Not as Simple as Bitcoin

Geraci said that compared to Bitcoin futures, it is crucial for investors to assess the scale of an Ethereum futures ETF. Ethereum is not as simple as Bitcoin.

As a key component of the Ethereum network and extending to most of the DeFi ecosystem, Ethereum is more like a software game. Its value proposition lies in providing financial utility to users, whether it’s for payments, loans, loan collateral, or purchasing NFTs. In contrast, Bitcoin is now widely regarded as a speculative asset.

CoinShares stated last year that investors should approach these two digital assets in completely different ways.

“Ethereum should be evaluated differently, with a certain utility demand, while Bitcoin is a currency and should be evaluated using a currency demand model,” wrote research assistant Marc Arjoon.

In other words, Arjoon believes that Ethereum is more closely aligned with tech companies than with Bitcoin. Therefore, as investors understand its complexity, its correlation with Nasdaq may “potentially exceed Bitcoin over time.”

The conclusion is that an Ethereum futures ETF may decouple from the trend of Bitcoin futures products. There is also another consideration—if the SEC approves a spot Bitcoin ETF, assets in the futures market may shift significantly to the spot market.

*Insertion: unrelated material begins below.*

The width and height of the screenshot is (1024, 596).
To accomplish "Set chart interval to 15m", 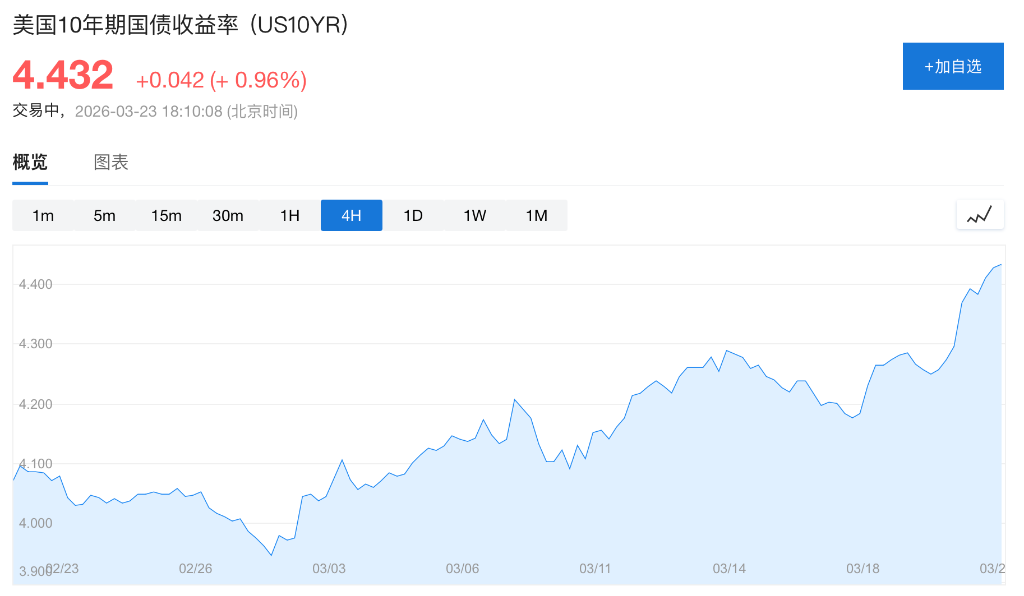I will (x=166, y=216).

“I believe investors want something real,” said Geraci, referring to a spot ETF.

A Suitable Benchmark

Analysts have been trying to estimate the market size of an Ethereum futures ETF. Bitcoin has a market cap of about $500 billion, while Ethereum’s market cap is slightly less than half of that. Geraci said, “I think this is a good benchmark for predicting the market size of an Ethereum futures ETF.”

Matt Kunke, a research analyst at market maker GSR, is also making estimates. “We expect the upper limit of demand to be around $1 billion,” he told DL News. He added that this is only a small part of the liquidity provider’s expectations for a spot ETF.